# [Given data]
Begin
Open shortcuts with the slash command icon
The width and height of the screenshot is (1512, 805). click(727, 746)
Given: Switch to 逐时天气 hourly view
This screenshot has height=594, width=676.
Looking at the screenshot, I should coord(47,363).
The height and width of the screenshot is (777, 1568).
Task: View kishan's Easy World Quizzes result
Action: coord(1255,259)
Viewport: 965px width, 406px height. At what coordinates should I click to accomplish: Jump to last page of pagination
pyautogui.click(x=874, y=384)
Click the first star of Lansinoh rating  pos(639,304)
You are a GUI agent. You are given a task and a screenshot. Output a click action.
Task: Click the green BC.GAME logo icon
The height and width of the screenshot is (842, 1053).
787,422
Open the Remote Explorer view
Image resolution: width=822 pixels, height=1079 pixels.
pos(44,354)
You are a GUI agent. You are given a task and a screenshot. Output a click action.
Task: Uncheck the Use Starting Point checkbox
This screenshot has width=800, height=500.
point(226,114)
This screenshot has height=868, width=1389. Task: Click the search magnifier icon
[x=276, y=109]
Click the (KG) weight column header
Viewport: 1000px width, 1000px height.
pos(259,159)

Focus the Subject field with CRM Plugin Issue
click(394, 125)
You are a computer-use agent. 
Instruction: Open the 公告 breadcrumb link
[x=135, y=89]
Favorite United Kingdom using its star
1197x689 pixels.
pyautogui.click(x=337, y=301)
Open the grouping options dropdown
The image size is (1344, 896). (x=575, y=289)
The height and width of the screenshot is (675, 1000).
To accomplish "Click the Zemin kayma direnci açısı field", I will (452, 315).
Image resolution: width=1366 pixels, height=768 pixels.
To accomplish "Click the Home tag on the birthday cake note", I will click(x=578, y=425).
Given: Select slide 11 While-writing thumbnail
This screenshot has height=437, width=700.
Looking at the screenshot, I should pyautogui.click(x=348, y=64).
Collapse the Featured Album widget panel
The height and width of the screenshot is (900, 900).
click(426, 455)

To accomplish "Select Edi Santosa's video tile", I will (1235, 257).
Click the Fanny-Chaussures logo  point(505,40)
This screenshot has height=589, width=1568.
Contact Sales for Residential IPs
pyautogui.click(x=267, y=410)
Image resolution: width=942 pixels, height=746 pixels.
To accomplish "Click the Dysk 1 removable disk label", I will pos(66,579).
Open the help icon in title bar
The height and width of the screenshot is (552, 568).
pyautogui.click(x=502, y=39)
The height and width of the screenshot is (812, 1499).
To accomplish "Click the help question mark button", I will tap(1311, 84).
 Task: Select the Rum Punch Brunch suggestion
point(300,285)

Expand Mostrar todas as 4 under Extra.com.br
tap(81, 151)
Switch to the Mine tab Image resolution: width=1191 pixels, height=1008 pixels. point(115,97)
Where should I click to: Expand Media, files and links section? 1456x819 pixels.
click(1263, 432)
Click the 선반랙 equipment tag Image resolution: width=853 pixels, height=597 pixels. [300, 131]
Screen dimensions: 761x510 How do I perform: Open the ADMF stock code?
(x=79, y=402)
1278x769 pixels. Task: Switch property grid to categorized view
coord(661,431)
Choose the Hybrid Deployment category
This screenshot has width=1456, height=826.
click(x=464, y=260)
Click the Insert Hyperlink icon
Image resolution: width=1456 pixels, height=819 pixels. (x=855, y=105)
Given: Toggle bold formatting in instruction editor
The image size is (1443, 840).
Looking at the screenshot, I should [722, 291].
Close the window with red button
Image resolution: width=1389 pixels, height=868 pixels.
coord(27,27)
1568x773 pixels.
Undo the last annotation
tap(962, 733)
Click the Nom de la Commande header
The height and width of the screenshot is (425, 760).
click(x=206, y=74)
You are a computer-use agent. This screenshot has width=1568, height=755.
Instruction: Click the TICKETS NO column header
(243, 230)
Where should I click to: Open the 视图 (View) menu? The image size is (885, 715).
End
# [Request]
Format all of the data above as a JSON list of strings, one string per line, leaving out blank lines.

# [Problem solution]
[
  "Open shortcuts with the slash command icon",
  "The width and height of the screenshot is (1512, 805). click(727, 746)",
  "Given: Switch to 逐时天气 hourly view",
  "This screenshot has height=594, width=676.",
  "Looking at the screenshot, I should coord(47,363).",
  "The height and width of the screenshot is (777, 1568).",
  "Task: View kishan's Easy World Quizzes result",
  "Action: coord(1255,259)",
  "Viewport: 965px width, 406px height. At what coordinates should I click to accomplish: Jump to last page of pagination",
  "pyautogui.click(x=874, y=384)",
  "Click the first star of Lansinoh rating  pos(639,304)",
  "You are a GUI agent. You are given a task and a screenshot. Output a click action.",
  "Task: Click the green BC.GAME logo icon",
  "The height and width of the screenshot is (842, 1053).",
  "787,422",
  "Open the Remote Explorer view",
  "Image resolution: width=822 pixels, height=1079 pixels.",
  "pos(44,354)",
  "You are a GUI agent. You are given a task and a screenshot. Output a click action.",
  "Task: Uncheck the Use Starting Point checkbox",
  "This screenshot has width=800, height=500.",
  "point(226,114)",
  "This screenshot has height=868, width=1389. Task: Click the search magnifier icon",
  "[x=276, y=109]",
  "Click the (KG) weight column header",
  "Viewport: 1000px width, 1000px height.",
  "pos(259,159)",
  "Focus the Subject field with CRM Plugin Issue",
  "click(394, 125)",
  "You are a computer-use agent. ",
  "Instruction: Open the 公告 breadcrumb link",
  "[x=135, y=89]",
  "Favorite United Kingdom using its star",
  "1197x689 pixels.",
  "pyautogui.click(x=337, y=301)",
  "Open the grouping options dropdown",
  "The image size is (1344, 896). (x=575, y=289)",
  "The height and width of the screenshot is (675, 1000).",
  "To accomplish \"Click the Zemin kayma direnci açısı field\", I will (452, 315).",
  "Image resolution: width=1366 pixels, height=768 pixels.",
  "To accomplish \"Click the Home tag on the birthday cake note\", I will click(x=578, y=425).",
  "Given: Select slide 11 While-writing thumbnail",
  "This screenshot has height=437, width=700.",
  "Looking at the screenshot, I should pyautogui.click(x=348, y=64).",
  "Collapse the Featured Album widget panel",
  "The height and width of the screenshot is (900, 900).",
  "click(426, 455)",
  "To accomplish \"Select Edi Santosa's video tile\", I will (1235, 257).",
  "Click the Fanny-Chaussures logo  point(505,40)",
  "This screenshot has height=589, width=1568.",
  "Contact Sales for Residential IPs",
  "pyautogui.click(x=267, y=410)",
  "Image resolution: width=942 pixels, height=746 pixels.",
  "To accomplish \"Click the Dysk 1 removable disk label\", I will pos(66,579).",
  "Open the help icon in title bar",
  "The height and width of the screenshot is (552, 568).",
  "pyautogui.click(x=502, y=39)",
  "The height and width of the screenshot is (812, 1499).",
  "To accomplish \"Click the help question mark button\", I will tap(1311, 84).",
  " Task: Select the Rum Punch Brunch suggestion",
  "point(300,285)",
  "Expand Mostrar todas as 4 under Extra.com.br",
  "tap(81, 151)",
  "Switch to the Mine tab Image resolution: width=1191 pixels, height=1008 pixels. point(115,97)",
  "Where should I click to: Expand Media, files and links section? 1456x819 pixels.",
  "click(1263, 432)",
  "Click the 선반랙 equipment tag Image resolution: width=853 pixels, height=597 pixels. [300, 131]",
  "Screen dimensions: 761x510 How do I perform: Open the ADMF stock code?",
  "(x=79, y=402)",
  "1278x769 pixels. Task: Switch property grid to categorized view",
  "coord(661,431)",
  "Choose the Hybrid Deployment category",
  "This screenshot has width=1456, height=826.",
  "click(x=464, y=260)",
  "Click the Insert Hyperlink icon",
  "Image resolution: width=1456 pixels, height=819 pixels. (x=855, y=105)",
  "Given: Toggle bold formatting in instruction editor",
  "The image size is (1443, 840).",
  "Looking at the screenshot, I should [722, 291].",
  "Close the window with red button",
  "Image resolution: width=1389 pixels, height=868 pixels.",
  "coord(27,27)",
  "1568x773 pixels.",
  "Undo the last annotation",
  "tap(962, 733)",
  "Click the Nom de la Commande header",
  "The height and width of the screenshot is (425, 760).",
  "click(x=206, y=74)",
  "You are a computer-use agent. This screenshot has width=1568, height=755.",
  "Instruction: Click the TICKETS NO column header",
  "(243, 230)",
  "Where should I click to: Open the 视图 (View) menu? The image size is (885, 715)."
]